On Thursday the 10 July 1985 the-British registered Greenpeace vessel Rainbow Warrior was sunk in Auckland harbour by French saboteurs of the DGSE. Greenpeace Photographer Fernando Pereira was killed when the limpet mines exploded. The Navy’s initial response was just 2 hours alter the explosions, when leading Diver (LDR) Schmidt of the Operational Diving Team (OPT) entered the wreck and recovered Pereira’s body. The Diving Team also conducted a search of the hull and wharf for any other explosives; none were found.

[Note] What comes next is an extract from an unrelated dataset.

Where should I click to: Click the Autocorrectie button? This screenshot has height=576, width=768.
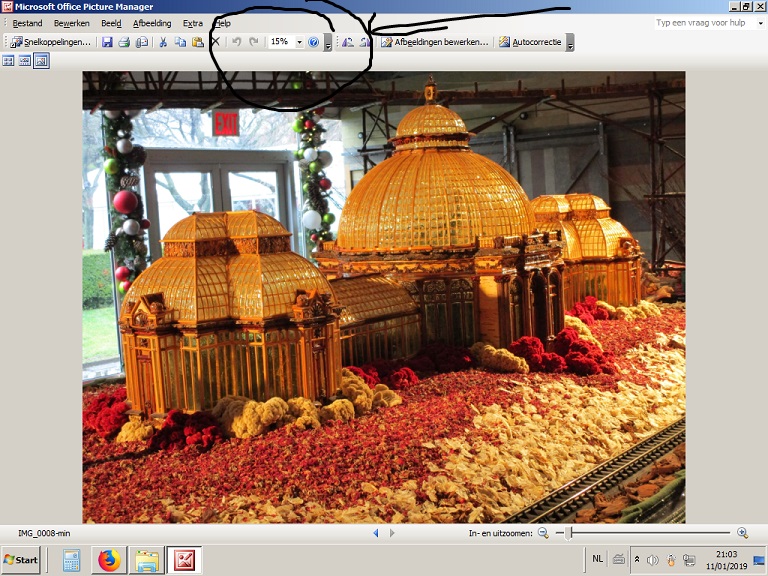pyautogui.click(x=531, y=42)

Beginning the following Monday the ODT, under the command of LT Hugh Aitken, conducted a survey of the wreck, reporting a huge hole in the engine room, and extensive damage around the propeller and propeller shaft. In the subsequent two weeks the naval dockyard team assessed various options for salvage, while the Divers began clearing the interior of the ship, moving some 30 tons of equipment and fittings out of the wreck. For the divers it was continuous hard work. LT Aitken reported that, “The salvage was a challenging task, conducted in conditions of nil visibility and often involving a high degree of difficulty. ”
At 0245 on 21 August the final lift began, by dawn Rainbow Warrior was partially afloat and almost upright, she was moved south and the pumps rearranged for the harbour crossing. At 121,5 on 22 August Rainbow Warrior was docked in Calliope Dock; as the water drained down the full extent of the bomb blast could be seen.
On 25 September the Rainbow Warrior was undocked and the Navy’s part in her salvage came to an end.
Today the Rainbow Warrior lies in Matauri Bay, Northland, accessible to sports divers.